The mechanistic target of rapamycin (mTOR) is elevated in prostate cancer, making this protein attractive for tumor treatment. Unfortunately, resistance towards mTOR inhibitors develops and the tumor becomes reactivated. We determined whether epigenetic modulation by the histone deacetylase (HDAC) inhibitor, valproic acid (VPA), may counteract non-responsiveness to the mTOR inhibitor, temsirolimus, in prostate cancer (PCa) cells. Prostate cancer cells, sensitive (parental) and resistant to temsirolimus, were exposed to VPA, and tumor cell growth behavior compared. Temsirolimus resistance enhanced the number of tumor cells in the G2/M-phase, correlating with elevated cell proliferation and clonal growth. The cell cycling proteins cdk1 and cyclin B, along with Akt-mTOR signaling increased, whereas p19, p21 and p27 decreased, compared to the parental cells. VPA significantly reduced cell growth and up-regulated the acetylated histones H3 and H4. Cdk1 and cyclin B decreased, as did phosphorylated mTOR and the mTOR sub-complex Raptor. The mTOR sub-member Rictor and phosphorylated Akt increased under VPA. Knockdown of cdk1, cyclin B, or Raptor led to significant cell growth reduction. HDAC inhibition through VPA counteracts temsirolimus resistance, probably by down-regulating cdk1, cyclin B and Raptor. Enhanced Rictor and Akt, however, may represent an undesired feedback loop, which should be considered when designing future therapeutic regimens.

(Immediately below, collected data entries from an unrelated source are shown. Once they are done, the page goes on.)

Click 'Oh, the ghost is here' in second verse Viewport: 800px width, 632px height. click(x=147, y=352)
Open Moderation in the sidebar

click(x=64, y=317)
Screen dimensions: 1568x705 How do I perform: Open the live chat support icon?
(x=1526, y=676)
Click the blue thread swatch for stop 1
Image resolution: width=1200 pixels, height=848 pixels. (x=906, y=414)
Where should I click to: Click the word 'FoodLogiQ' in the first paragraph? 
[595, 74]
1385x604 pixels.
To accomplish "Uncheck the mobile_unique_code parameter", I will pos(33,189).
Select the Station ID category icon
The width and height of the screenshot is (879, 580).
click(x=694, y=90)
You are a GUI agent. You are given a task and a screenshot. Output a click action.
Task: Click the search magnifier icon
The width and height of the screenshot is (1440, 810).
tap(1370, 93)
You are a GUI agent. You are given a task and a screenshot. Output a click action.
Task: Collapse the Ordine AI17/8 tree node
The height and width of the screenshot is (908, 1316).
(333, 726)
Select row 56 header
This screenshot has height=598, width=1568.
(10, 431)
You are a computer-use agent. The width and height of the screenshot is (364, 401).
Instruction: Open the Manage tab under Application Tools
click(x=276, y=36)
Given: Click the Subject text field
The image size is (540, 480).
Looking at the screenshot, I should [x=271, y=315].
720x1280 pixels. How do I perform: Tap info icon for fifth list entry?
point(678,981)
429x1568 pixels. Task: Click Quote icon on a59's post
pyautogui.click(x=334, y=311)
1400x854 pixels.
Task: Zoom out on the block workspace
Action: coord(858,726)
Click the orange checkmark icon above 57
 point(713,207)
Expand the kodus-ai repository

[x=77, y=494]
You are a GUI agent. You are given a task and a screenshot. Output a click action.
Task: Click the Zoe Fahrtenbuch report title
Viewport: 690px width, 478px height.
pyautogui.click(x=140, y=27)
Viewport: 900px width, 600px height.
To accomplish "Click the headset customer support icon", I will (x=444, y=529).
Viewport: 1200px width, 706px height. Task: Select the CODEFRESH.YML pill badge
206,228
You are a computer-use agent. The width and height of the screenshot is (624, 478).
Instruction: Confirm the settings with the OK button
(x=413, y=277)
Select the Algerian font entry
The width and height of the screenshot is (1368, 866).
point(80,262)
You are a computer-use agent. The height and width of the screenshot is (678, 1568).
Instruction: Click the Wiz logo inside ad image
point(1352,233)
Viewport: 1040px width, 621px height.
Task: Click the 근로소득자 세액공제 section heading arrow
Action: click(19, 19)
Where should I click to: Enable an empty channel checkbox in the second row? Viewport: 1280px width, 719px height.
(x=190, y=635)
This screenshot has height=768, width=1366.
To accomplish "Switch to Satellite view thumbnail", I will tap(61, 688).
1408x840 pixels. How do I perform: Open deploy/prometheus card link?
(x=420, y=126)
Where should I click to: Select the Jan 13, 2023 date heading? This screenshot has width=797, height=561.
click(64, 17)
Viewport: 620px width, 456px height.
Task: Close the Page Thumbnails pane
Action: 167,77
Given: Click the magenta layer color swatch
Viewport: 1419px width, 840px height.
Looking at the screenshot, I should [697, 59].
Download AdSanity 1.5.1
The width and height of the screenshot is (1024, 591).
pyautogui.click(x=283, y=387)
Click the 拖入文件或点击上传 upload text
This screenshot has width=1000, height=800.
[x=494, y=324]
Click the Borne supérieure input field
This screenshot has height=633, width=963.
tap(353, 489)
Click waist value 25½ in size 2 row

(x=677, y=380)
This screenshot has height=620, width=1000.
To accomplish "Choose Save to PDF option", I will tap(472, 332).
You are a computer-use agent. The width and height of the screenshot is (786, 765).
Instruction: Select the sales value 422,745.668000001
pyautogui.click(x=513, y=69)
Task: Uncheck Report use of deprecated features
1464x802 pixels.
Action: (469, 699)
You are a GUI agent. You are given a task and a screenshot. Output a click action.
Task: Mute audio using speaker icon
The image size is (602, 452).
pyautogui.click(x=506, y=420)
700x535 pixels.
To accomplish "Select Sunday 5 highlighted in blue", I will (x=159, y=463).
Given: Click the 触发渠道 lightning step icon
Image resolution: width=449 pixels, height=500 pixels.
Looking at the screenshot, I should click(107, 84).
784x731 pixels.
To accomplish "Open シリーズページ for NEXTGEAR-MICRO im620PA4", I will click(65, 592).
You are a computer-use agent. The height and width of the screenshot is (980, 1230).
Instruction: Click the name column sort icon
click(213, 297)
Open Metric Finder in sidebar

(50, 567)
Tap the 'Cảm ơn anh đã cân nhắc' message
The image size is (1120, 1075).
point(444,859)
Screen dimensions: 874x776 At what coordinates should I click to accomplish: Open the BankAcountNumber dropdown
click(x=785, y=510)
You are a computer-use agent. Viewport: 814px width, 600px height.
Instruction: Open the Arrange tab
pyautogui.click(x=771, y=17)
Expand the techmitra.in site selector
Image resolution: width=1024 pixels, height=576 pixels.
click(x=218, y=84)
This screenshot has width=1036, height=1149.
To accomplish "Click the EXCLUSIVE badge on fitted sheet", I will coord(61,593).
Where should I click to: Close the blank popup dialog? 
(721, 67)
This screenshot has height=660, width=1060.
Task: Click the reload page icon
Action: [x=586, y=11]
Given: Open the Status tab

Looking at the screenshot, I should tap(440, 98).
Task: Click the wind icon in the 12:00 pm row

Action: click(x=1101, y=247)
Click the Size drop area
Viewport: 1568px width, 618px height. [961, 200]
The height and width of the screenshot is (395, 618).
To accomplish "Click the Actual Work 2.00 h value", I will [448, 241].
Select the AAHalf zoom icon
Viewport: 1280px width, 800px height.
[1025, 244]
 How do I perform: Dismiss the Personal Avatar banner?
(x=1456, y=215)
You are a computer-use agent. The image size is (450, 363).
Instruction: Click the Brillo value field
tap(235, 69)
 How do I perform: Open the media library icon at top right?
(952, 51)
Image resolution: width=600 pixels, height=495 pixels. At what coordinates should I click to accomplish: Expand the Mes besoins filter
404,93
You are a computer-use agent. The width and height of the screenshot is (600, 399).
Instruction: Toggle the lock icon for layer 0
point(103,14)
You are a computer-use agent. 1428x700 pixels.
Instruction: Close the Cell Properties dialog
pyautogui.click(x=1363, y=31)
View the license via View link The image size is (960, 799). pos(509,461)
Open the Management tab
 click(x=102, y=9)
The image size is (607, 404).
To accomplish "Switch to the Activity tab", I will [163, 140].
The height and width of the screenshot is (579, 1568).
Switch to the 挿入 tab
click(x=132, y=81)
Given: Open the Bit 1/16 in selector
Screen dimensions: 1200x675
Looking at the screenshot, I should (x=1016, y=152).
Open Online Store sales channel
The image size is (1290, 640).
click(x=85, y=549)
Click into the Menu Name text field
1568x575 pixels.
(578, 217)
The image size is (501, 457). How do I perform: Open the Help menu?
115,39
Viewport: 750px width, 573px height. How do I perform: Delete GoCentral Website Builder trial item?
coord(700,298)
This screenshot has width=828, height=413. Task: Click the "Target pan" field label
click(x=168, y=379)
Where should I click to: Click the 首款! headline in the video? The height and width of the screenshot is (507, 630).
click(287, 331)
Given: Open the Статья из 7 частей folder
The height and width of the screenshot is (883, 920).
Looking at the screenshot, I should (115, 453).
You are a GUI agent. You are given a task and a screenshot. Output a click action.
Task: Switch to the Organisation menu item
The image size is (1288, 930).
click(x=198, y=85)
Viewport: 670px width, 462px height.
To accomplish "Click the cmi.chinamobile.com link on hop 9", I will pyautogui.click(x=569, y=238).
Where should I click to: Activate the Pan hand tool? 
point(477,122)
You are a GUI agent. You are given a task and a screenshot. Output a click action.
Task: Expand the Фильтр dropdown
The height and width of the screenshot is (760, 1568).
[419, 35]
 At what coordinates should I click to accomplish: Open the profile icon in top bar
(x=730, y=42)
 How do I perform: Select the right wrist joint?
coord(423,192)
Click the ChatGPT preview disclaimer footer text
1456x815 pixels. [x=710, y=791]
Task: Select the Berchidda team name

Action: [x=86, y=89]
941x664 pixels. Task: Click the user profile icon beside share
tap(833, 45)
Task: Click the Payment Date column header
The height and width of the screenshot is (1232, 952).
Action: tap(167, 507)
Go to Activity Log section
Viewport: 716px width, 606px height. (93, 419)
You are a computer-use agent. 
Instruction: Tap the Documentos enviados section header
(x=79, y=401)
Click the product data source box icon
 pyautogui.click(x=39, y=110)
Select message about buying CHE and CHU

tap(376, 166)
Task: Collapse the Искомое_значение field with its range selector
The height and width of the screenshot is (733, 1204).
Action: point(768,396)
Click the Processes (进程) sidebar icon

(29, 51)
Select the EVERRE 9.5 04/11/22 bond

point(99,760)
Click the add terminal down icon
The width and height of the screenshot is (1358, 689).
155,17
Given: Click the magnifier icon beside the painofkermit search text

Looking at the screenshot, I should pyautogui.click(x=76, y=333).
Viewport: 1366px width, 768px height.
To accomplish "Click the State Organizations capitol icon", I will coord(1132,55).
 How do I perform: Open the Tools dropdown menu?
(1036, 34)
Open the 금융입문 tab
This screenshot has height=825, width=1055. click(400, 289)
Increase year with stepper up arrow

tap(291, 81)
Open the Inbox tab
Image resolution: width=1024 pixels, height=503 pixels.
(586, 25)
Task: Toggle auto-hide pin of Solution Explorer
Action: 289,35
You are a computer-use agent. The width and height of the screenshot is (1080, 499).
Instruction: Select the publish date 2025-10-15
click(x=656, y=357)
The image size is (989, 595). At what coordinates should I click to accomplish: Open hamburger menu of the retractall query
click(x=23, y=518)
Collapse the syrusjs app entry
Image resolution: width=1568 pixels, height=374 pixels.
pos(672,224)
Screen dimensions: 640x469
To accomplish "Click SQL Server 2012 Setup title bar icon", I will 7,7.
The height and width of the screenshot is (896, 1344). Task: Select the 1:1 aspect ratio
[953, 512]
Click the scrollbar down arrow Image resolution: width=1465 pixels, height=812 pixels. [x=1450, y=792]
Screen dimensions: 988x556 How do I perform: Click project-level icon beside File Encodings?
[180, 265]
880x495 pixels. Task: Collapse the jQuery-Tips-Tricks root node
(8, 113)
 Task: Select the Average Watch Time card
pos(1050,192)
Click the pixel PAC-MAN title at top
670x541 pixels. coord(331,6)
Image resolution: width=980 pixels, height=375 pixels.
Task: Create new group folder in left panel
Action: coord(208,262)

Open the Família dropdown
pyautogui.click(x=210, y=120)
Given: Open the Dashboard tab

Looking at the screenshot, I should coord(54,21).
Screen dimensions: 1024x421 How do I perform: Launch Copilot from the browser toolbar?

This study was designed to investigate whether epigenetic modulation by histone deacetylase (HDAC) inhibition might circumvent resistance towards the mechanistic target of rapamycin (mTOR) inhibitor temsirolimus in a prostate cancer cell model. Parental (par) and temsirolimus-resistant (res) PC3 prostate cancer cells were exposed to the HDAC inhibitor valproic acid (VPA), and tumor cell adhesion, chemotaxis, migration, and invasion were evaluated. Temsirolimus resistance was characterized by reduced binding of PC3res cells to endothelium, immobilized collagen, and fibronectin, but increased adhesion to laminin, as compared to the parental cells. Chemotaxis, migration, and invasion of PC3res cells were enhanced following temsirolimus re-treatment. Integrin α and β receptors were significantly altered in PC3res compared to PC3par cells. VPA significantly counteracted temsirolimus resistance by down-regulating tumor cell–matrix interaction, chemotaxis, and migration. Evaluation of integrin expression in the presence of VPA revealed a significant down-regulation of integrin α5 in PC3res cells. Blocking studies demonstrated a close association between α5 expression on PC3res and chemotaxis. In this in vitro model, temsirolimus resistance drove prostate cancer cells to become highly motile, while HDAC inhibition reversed the metastatic activity. The VPA-induced inhibition of metastatic activity was accompanied by a lowered integrin α5 surface level on the tumor cells.